Eines Abends lernt sie durch einen Zufall Luc kennen, einen schweigsamen, eher zurückhaltenden Mann. Luc hat ähnliche Erfahrungen hinter sich gelassen wie sie, und auch er ist ein erfahrener Trinker, der seinen Konsum nicht kommentiert.
Ihre erste Begegnung verläuft etwas schleppend, Rose übernimmt das Reden. Später landen sie zwar im Bett, doch klappt es nicht wirklich gut. Ein Zustand, über den Luc nicht reden will. Irgendwann, als sie das Thema anspricht, schlägt er sie, doch gewinnt er sie durch seinen spröden Charme bald wieder zurück. Von da an begnügen sich die beiden mit ihrer neugewonnenen Zweisamkeit, der Alkohol ist das Schmiermittel, die Zuflucht, hinter der sie ihre Wünsche verbergen. Bis eines Nachts Rose den einen Schritt zu weit geht und Luc erneut mit dessen Versagen konfrontiert. „Die Liebe stirbt, wenn man die Archive öffnet“, wie es im Buch heißt.
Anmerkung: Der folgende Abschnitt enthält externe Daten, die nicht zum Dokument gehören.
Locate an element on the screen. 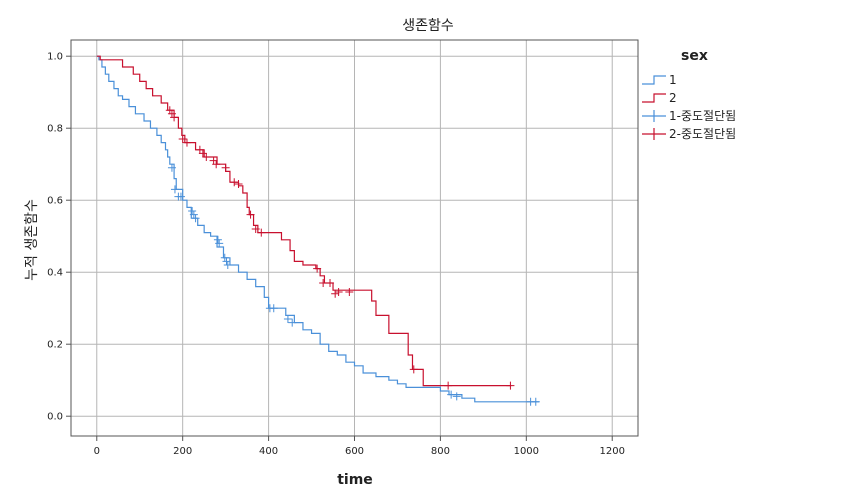 This screenshot has height=504, width=854. x-tick-label: 800 is located at coordinates (440, 452).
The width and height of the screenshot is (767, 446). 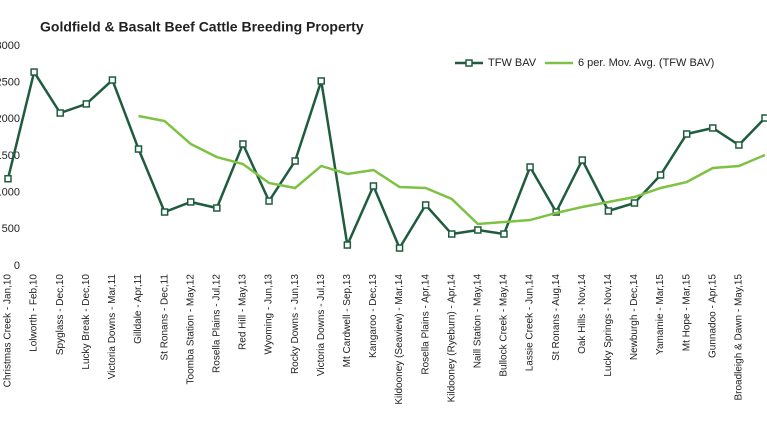 What do you see at coordinates (469, 63) in the screenshot?
I see `legend-marker` at bounding box center [469, 63].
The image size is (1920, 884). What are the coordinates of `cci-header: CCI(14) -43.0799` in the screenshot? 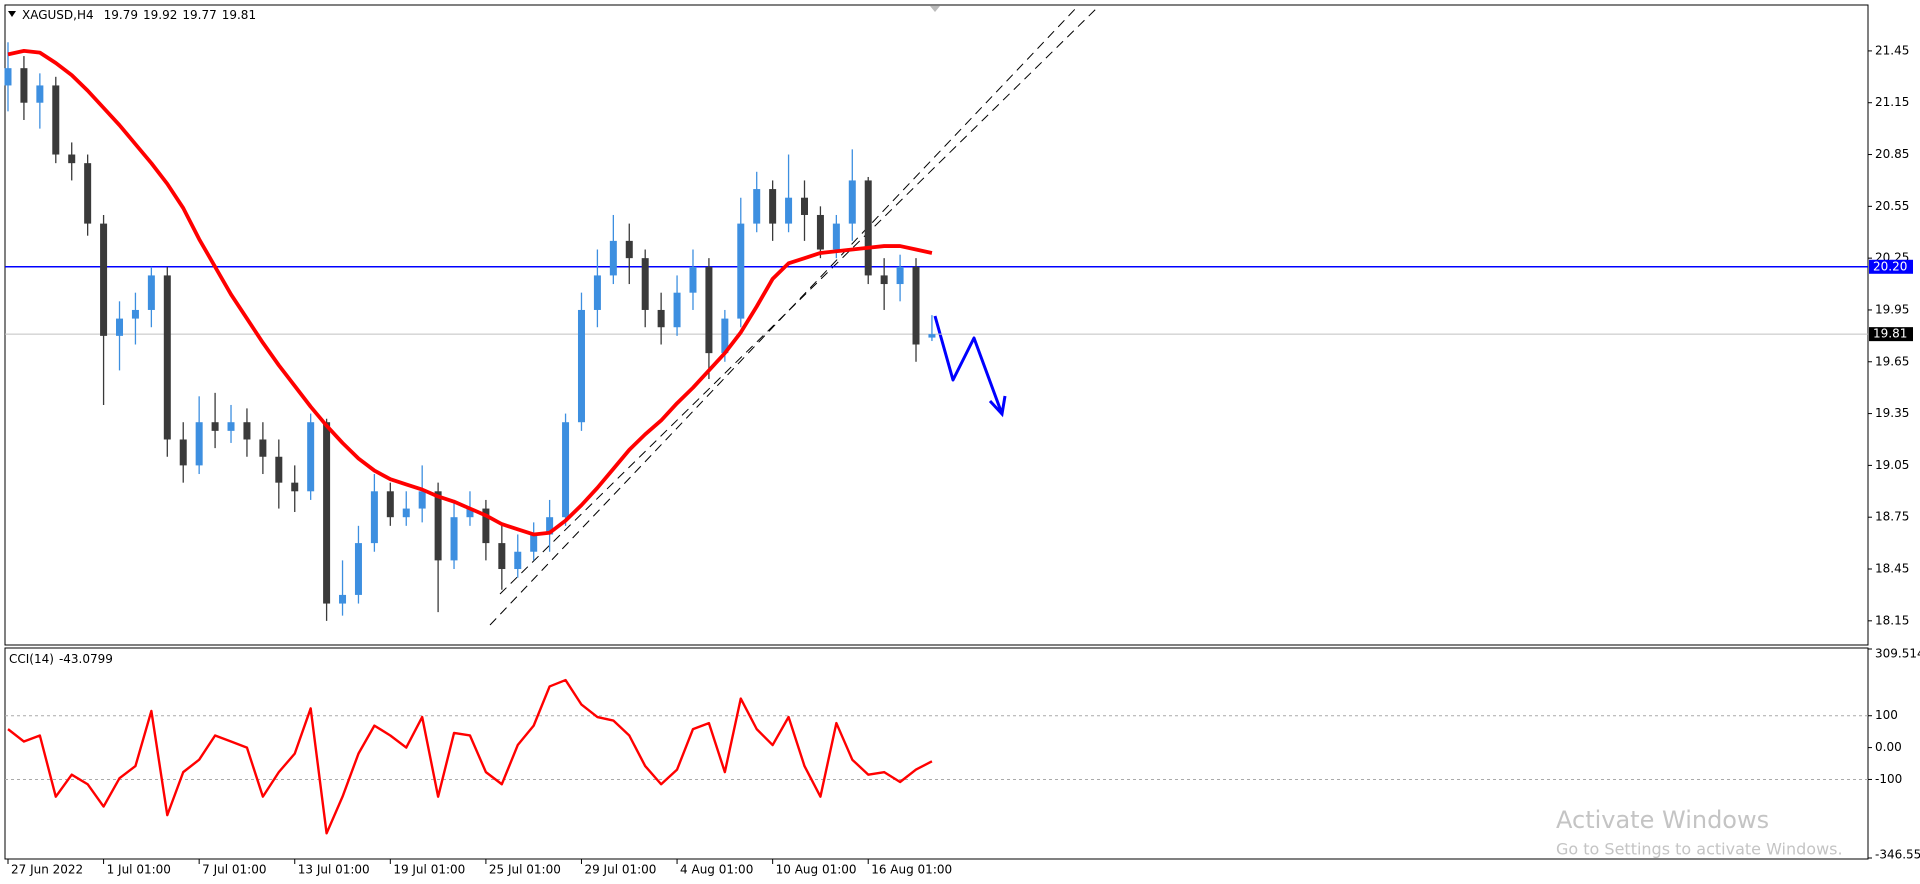 It's located at (61, 659).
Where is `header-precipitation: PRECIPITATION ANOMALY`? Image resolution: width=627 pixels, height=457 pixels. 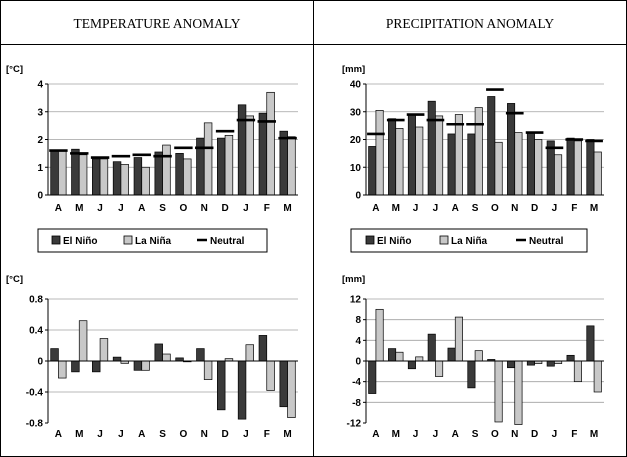 header-precipitation: PRECIPITATION ANOMALY is located at coordinates (470, 24).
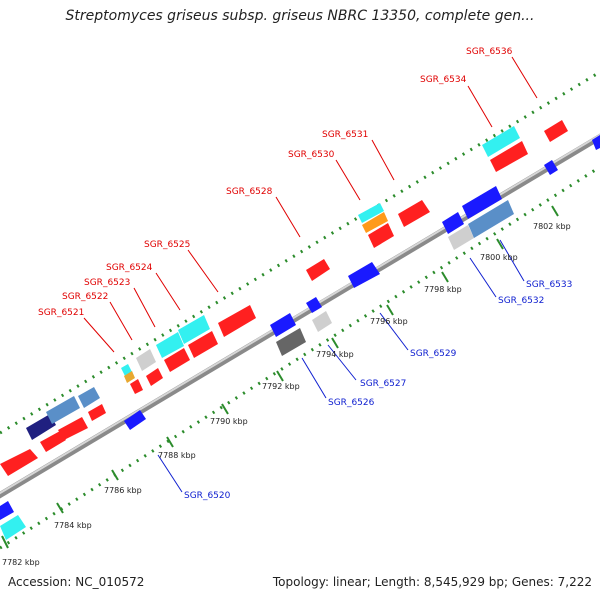  I want to click on kbp-label: 7796 kbp, so click(389, 322).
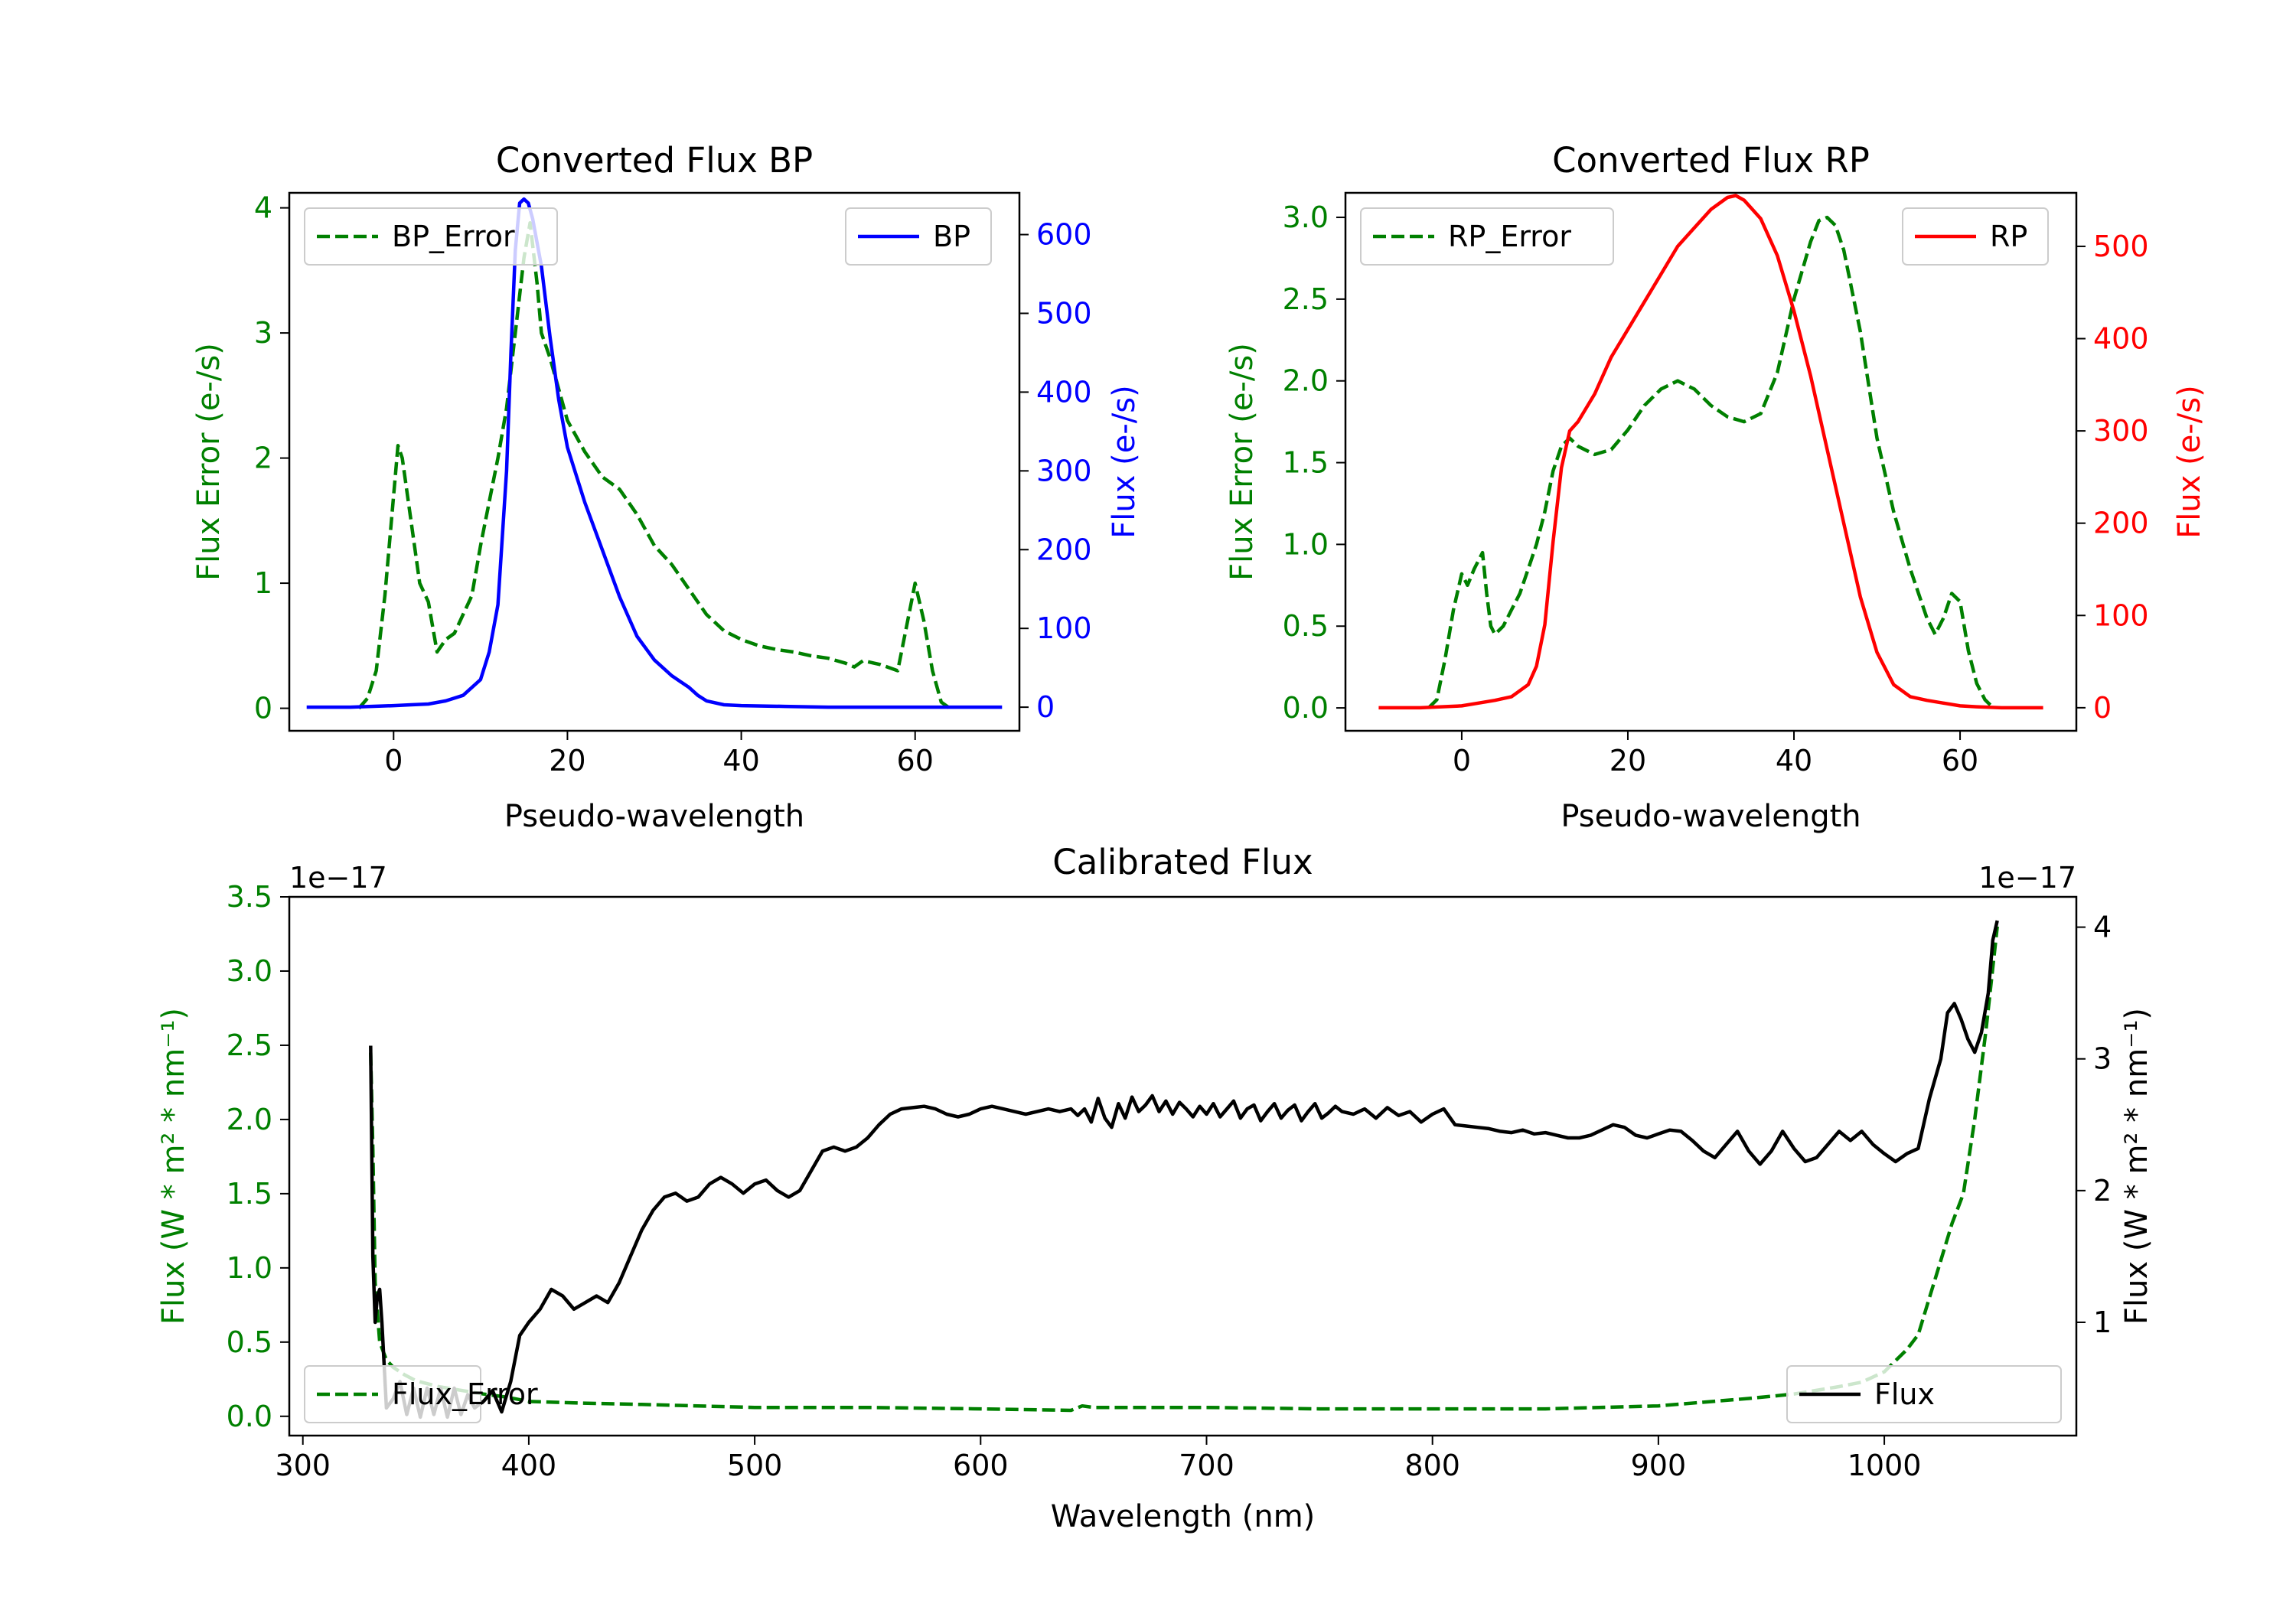 This screenshot has height=1607, width=2296. Describe the element at coordinates (654, 465) in the screenshot. I see `series-line-bp-error` at that location.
Nach seinem überragenden Erfolg Wie später ihre Kinder, für den er mit dem renommierten Prix Goncourt ausgezeichnet wurde, hat der französische Schriftsteller Nicolas Mathieu nun einen schmalen, keine hundert Seiten starken Roman vorgelegt, der auf subtile Weise jene Abgründe offenlegt, die sich unter dem täglich dicker werdenden Firnis unausgesprochener Begierden und nicht mehr hinnehmbarer Erniedrigungen verbergen. Seine Protagonistin hat alles gesehen, alles erlebt und ist nicht mehr willens, einzustecken. Doch auch sie ist im Grunde Täterin, mit dem Unterschied, dass sie jederzeit bereit ist, für ihr Aufbegehren einzustehen. Mathieu hat mit Rose keine tragische Figur im klassischen Sinne erschaffen, doch mit ihrem unbändigen Willen auszubrechen, bleibt sie noch lange nach der Lektüre im Gedächtnis der Leserin bzw. des Lesers.